Note: I have updated and improved this system. See "Filtering referral spam from my server logs, part 2".

A few years ago I removed all third-party analytics software from my websites and went back to using plain server logs. I use goaccess for viewing server statistics; it's fast and flexible, and it can show information on the command line or generate HTML reports.

One problem is that some sites will send bogus requests with their url as the Referer value. They then show up in logs which makes it much harder to find useful information:

Referer spam ruins everything

There are a couple of solutions I considered:

Blocking the referrals directly from nginx
This would stop them for ever reaching the logs, but would require frequent updating of the server configuration. I was also a little concerned that adding hundreds of blocked urls could slow things down slightly.
Excluding the urls via .goaccessrc
goaccess can already exclude referrals, but there is a hard limit of 64 without recompiling.
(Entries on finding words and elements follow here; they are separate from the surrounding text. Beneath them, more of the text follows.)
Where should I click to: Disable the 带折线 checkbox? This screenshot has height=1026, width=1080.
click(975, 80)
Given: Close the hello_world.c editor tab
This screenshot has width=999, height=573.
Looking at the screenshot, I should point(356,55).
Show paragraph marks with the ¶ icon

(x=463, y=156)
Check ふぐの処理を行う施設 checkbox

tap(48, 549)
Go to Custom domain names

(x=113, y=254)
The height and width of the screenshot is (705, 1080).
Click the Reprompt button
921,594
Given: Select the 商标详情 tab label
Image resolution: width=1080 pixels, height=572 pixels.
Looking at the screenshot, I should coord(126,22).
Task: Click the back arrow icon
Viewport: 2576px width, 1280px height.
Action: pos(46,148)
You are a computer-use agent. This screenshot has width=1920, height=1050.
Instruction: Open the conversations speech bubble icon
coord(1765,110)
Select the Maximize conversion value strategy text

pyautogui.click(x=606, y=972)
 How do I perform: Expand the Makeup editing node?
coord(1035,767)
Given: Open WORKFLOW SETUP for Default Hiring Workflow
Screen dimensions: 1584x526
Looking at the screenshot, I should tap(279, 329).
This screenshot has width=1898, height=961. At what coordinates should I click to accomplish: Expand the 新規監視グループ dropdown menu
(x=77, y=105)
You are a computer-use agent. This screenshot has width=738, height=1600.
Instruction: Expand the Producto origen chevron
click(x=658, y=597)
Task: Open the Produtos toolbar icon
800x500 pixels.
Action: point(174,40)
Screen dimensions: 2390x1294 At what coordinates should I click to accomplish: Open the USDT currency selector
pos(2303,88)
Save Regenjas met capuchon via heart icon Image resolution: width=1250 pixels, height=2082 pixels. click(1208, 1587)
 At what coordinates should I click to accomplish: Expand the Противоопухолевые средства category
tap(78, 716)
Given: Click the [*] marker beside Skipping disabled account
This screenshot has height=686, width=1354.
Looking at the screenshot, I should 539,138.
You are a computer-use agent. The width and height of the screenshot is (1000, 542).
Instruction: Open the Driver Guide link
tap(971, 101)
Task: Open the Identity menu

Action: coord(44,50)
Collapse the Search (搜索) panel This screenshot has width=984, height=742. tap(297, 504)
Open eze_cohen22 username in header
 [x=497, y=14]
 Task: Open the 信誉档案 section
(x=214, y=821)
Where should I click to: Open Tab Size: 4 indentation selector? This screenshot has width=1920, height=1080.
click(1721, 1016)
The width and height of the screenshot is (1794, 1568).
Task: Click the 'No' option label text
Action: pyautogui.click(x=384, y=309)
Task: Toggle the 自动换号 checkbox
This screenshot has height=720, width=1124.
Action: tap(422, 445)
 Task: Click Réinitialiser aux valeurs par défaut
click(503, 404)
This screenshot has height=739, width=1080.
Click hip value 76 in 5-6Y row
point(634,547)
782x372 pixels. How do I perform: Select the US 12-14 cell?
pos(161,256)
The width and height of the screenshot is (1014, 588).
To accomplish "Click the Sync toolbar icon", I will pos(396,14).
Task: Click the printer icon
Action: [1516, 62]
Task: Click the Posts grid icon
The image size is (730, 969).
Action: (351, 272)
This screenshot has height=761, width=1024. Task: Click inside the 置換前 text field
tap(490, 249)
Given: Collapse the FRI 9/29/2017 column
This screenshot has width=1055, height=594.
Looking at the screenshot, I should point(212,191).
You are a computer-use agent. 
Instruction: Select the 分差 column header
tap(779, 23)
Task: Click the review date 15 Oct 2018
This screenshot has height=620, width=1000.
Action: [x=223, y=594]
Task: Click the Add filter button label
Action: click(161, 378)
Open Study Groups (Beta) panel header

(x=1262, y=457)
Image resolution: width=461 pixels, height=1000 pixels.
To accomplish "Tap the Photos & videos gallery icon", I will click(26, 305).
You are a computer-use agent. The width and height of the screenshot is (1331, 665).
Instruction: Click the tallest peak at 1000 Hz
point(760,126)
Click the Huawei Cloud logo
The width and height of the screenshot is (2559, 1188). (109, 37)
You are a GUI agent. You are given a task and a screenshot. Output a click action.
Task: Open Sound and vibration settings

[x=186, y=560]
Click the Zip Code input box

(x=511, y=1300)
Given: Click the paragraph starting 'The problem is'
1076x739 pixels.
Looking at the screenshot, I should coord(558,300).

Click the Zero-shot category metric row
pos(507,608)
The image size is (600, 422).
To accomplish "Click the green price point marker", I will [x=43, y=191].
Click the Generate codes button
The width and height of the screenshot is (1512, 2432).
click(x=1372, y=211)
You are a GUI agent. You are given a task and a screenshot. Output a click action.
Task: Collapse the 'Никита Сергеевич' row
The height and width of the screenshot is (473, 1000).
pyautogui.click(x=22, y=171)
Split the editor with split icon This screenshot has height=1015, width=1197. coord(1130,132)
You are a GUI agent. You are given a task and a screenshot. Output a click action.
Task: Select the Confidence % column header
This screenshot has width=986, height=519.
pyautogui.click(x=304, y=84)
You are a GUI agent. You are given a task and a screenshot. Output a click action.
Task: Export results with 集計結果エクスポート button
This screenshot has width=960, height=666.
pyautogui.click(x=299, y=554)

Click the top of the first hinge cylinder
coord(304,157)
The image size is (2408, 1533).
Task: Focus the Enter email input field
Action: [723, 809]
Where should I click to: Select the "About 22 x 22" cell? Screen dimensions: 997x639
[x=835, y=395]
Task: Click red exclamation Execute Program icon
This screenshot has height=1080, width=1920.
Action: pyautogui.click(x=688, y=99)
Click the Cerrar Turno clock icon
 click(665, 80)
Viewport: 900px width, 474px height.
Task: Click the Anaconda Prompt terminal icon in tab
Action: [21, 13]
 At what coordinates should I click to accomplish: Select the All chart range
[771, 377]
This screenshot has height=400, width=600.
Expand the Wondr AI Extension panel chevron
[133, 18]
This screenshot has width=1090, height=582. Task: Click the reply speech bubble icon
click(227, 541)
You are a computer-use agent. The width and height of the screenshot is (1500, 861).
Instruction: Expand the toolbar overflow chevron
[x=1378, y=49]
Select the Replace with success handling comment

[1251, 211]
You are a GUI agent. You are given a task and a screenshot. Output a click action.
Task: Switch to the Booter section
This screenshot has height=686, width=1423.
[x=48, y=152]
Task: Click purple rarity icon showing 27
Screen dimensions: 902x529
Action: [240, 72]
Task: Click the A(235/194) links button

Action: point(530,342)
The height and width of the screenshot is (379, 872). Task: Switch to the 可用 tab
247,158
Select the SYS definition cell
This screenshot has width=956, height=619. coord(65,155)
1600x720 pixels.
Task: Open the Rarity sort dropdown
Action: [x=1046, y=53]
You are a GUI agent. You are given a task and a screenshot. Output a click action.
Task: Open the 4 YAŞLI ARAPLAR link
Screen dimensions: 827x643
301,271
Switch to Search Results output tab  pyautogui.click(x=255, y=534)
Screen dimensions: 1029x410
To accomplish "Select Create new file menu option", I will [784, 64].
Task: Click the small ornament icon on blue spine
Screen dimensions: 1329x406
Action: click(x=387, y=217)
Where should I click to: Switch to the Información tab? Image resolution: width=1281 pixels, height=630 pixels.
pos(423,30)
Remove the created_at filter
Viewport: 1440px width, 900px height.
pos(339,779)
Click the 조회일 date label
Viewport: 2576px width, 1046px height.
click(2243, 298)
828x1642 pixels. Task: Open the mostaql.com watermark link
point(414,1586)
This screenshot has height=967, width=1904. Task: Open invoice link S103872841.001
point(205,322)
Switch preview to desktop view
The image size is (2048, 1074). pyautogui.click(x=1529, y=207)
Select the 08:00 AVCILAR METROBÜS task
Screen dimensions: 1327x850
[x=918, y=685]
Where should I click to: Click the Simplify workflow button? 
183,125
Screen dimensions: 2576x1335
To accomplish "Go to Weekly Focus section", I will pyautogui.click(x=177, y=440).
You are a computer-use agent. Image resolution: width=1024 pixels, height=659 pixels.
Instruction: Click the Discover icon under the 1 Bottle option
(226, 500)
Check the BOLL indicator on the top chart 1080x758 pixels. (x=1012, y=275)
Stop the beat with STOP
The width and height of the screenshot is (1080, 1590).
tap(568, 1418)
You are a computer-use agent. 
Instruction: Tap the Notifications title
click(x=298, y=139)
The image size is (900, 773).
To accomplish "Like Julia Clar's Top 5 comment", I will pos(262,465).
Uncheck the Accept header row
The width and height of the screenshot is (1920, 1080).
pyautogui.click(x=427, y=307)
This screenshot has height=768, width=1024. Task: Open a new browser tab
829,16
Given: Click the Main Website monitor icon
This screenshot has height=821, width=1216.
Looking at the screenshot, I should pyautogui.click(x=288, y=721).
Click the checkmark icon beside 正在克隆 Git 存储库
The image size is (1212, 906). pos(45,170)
It also requires the list of urls to be regularly updated.
Filtering the logs before parsing
This adds an extra step, but gives me more flexibility in what is removed.

In the end I went for option #3, as I wanted to try and remove requests that matched a certain pattern instead of filtering individual domains or IP addresses.

Most of the spam referrals I see have a few things in common:

This makes it a little easier to filter them out without using their domain.

GNU/Linux has a number of text processing tools, but grep was the simplest option as I'm ignoring a single string from each line.

The following snippet of bash code removes most spammy requests from the access log and then pipes it into goaccess:

#!/bin/bash
grep -v '\"GET / HTTP/1.1\" 301 194' access_log | goaccess -a

The finished result looks like this:

Referer spam is gone

It's a bit of a scattergun approach and there's a risk that I'll exclude legitimate traffic from the log. However, I'm more interested in referrals to individual posts (which I use to see what people like/don't like) so I'm not too worried.

There are still a few spam sites getting through which use HEAD to request the homepage. I made a few tweaks to exclude them as well, so the final version looks like this:

#!/bin/bash
grep -v -e '\"GET / HTTP/1.1\" 301 194' \
	-e '\"HEAD / HTTP/1.1\"' access_log \
    | goaccess -a

It's not perfect, but so far it's cut out 99% of the referral spam I was seeing.